BRIEF: Gather every line from the records below that contains the word "resolution", copying each such line in full.

GIVEN RECORDS:
= = = = =

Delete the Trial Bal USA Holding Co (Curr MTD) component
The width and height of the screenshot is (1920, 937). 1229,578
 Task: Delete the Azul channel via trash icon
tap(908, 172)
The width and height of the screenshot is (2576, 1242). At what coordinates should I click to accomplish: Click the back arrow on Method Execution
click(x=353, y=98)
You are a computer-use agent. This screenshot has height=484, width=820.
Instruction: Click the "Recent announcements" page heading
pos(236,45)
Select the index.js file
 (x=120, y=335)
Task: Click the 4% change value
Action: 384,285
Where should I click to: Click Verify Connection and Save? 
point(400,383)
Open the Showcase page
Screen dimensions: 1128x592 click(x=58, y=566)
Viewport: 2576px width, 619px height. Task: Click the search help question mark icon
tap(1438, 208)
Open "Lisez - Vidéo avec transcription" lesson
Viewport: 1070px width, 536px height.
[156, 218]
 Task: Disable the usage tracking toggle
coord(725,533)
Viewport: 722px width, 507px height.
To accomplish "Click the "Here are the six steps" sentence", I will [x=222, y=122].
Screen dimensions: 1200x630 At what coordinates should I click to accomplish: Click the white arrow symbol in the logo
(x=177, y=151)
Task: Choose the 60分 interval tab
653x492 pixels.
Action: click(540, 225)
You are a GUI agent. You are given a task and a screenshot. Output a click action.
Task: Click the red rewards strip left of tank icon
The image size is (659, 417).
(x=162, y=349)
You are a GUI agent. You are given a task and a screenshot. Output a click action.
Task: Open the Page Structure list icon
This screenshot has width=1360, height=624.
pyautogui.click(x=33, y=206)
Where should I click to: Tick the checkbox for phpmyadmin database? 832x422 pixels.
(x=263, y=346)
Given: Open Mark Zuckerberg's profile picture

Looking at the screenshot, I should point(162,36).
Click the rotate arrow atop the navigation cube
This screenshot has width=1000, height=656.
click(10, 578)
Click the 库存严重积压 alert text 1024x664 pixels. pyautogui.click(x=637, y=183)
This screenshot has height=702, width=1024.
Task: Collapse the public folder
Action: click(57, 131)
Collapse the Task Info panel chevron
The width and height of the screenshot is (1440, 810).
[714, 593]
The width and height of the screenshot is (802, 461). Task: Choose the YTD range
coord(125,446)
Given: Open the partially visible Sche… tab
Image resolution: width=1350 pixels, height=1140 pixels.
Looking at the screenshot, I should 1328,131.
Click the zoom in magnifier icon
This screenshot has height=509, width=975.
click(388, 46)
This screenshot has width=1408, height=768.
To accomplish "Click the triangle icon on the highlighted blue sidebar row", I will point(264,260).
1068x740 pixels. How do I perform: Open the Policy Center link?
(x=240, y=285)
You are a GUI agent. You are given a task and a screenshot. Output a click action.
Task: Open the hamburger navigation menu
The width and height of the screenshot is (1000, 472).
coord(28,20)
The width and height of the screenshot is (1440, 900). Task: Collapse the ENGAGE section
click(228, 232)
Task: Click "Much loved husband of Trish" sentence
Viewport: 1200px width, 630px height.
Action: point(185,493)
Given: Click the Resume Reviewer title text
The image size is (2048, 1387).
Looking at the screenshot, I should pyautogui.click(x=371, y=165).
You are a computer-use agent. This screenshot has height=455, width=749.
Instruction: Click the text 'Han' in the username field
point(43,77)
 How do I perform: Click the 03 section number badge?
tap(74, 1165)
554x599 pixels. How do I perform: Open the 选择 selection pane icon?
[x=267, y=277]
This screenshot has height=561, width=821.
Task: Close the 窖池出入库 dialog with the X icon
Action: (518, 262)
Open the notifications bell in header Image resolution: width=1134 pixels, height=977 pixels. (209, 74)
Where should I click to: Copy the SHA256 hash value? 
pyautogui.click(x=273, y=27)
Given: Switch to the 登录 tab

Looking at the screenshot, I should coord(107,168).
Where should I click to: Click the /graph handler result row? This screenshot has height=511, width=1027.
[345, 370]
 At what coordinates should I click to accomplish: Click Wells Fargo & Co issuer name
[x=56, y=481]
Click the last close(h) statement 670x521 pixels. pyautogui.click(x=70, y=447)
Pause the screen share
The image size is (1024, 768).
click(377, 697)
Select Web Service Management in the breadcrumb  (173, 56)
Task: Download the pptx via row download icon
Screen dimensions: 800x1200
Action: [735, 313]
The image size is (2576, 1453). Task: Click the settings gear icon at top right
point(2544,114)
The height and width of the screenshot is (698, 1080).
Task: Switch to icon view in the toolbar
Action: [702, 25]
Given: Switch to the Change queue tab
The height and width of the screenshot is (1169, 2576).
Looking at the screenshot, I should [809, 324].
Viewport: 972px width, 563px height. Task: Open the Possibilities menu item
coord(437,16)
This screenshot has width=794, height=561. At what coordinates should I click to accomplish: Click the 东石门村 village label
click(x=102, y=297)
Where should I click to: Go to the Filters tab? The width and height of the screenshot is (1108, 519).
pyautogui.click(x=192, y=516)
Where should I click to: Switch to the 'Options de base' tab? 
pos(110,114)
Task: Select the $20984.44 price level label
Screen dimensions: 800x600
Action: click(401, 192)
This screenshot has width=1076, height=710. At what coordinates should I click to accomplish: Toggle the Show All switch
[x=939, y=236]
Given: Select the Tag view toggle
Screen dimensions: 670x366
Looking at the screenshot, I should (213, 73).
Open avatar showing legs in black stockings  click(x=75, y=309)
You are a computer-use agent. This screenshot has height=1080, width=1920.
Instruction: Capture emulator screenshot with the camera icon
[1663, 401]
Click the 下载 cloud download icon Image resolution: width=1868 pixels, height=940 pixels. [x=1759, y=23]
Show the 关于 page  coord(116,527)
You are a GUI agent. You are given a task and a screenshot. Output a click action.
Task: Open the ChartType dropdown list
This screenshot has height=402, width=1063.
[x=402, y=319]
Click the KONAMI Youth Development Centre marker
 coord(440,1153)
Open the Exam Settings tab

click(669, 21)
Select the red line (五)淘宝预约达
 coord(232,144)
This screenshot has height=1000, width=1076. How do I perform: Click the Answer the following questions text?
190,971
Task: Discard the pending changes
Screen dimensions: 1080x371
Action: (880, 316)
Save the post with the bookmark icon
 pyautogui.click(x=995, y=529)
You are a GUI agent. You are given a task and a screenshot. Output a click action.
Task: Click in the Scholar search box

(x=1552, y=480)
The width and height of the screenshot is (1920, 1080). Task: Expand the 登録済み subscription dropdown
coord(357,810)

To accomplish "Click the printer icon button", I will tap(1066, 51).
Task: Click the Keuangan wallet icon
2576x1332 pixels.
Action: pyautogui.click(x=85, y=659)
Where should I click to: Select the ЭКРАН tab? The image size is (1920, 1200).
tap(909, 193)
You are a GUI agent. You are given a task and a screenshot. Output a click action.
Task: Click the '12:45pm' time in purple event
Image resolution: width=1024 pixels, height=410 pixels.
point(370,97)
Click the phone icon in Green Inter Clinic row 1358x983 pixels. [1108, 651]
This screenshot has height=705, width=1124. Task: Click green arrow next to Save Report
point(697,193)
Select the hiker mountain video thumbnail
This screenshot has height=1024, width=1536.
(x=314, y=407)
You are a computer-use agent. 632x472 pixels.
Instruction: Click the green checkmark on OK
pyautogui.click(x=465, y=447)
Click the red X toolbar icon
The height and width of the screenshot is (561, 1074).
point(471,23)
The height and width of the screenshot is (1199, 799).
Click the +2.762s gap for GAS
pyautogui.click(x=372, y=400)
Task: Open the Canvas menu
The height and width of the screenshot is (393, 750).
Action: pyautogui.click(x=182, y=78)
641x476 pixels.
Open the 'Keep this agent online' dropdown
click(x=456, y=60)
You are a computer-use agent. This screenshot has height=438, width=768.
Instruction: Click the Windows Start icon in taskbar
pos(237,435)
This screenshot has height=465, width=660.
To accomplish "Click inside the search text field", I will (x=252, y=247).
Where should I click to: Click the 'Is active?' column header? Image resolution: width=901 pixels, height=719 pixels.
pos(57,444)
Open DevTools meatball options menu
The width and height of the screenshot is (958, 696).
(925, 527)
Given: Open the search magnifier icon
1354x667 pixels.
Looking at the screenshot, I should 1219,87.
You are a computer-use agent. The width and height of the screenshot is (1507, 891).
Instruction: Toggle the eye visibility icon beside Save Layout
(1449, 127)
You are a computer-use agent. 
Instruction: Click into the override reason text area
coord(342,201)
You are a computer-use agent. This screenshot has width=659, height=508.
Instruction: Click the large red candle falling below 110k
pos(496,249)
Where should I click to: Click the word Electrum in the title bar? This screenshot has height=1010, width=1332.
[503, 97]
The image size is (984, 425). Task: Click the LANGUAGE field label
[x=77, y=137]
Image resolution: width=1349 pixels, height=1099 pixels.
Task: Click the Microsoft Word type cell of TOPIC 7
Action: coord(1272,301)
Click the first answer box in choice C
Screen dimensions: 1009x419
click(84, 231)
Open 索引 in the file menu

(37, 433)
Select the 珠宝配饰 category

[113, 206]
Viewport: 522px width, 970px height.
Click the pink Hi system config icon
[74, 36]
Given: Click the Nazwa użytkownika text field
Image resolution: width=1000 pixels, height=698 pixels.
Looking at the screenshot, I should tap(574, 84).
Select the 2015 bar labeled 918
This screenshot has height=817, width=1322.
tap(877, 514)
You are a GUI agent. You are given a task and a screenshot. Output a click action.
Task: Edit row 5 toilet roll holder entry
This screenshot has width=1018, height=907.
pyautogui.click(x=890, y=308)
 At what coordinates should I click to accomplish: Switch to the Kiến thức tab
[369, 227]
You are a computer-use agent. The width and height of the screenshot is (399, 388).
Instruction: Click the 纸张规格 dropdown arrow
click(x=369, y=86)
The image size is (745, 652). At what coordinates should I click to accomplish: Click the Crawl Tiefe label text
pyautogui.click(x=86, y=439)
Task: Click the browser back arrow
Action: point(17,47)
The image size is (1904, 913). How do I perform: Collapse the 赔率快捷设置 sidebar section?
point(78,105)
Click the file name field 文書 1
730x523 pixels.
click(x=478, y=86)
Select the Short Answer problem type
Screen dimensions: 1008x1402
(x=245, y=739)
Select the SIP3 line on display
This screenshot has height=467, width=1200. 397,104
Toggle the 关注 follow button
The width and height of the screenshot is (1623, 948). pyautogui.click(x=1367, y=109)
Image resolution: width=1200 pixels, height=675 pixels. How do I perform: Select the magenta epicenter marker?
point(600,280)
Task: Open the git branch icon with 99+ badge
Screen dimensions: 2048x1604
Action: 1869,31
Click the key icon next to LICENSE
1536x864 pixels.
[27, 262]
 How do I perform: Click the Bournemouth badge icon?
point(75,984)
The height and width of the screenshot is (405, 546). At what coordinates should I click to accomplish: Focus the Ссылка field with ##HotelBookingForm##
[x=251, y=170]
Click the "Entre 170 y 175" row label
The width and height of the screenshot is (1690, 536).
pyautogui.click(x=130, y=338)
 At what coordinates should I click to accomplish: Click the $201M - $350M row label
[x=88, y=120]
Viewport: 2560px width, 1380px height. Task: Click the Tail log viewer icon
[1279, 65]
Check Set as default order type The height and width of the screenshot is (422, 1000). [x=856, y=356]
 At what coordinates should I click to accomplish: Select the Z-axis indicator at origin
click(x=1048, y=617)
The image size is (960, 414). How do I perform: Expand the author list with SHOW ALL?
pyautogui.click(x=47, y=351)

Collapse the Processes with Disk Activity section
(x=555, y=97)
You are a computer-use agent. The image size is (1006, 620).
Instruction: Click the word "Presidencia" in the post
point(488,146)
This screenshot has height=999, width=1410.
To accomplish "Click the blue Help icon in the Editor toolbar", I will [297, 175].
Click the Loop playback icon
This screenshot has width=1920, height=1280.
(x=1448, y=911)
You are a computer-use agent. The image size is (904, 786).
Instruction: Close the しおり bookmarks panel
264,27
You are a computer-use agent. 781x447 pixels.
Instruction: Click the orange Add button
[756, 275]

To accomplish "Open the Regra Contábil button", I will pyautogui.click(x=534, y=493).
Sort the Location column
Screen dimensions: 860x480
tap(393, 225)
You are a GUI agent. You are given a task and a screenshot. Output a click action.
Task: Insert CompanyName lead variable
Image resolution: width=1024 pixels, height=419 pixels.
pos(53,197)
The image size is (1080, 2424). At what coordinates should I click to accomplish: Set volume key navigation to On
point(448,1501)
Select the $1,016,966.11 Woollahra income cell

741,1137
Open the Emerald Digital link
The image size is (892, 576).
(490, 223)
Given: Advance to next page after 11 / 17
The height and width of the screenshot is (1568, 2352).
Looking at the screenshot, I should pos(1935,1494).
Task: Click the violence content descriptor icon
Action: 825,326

= = = = =

TASK OUTPUT:
Image resolution: width=1350 pixels, height=1140 pixels.
Open the notifications bell in header Image resolution: width=1134 pixels, height=977 pixels. (209, 74)
Click the 下载 cloud download icon Image resolution: width=1868 pixels, height=940 pixels. [x=1759, y=23]
Image resolution: width=1024 pixels, height=410 pixels.
Where should I click to: Click the 'Is active?' column header? Image resolution: width=901 pixels, height=719 pixels.
Image resolution: width=1349 pixels, height=1099 pixels.
Image resolution: width=1000 pixels, height=698 pixels.
Image resolution: width=1200 pixels, height=675 pixels. How do I perform: Select the magenta epicenter marker?
Image resolution: width=1024 pixels, height=419 pixels.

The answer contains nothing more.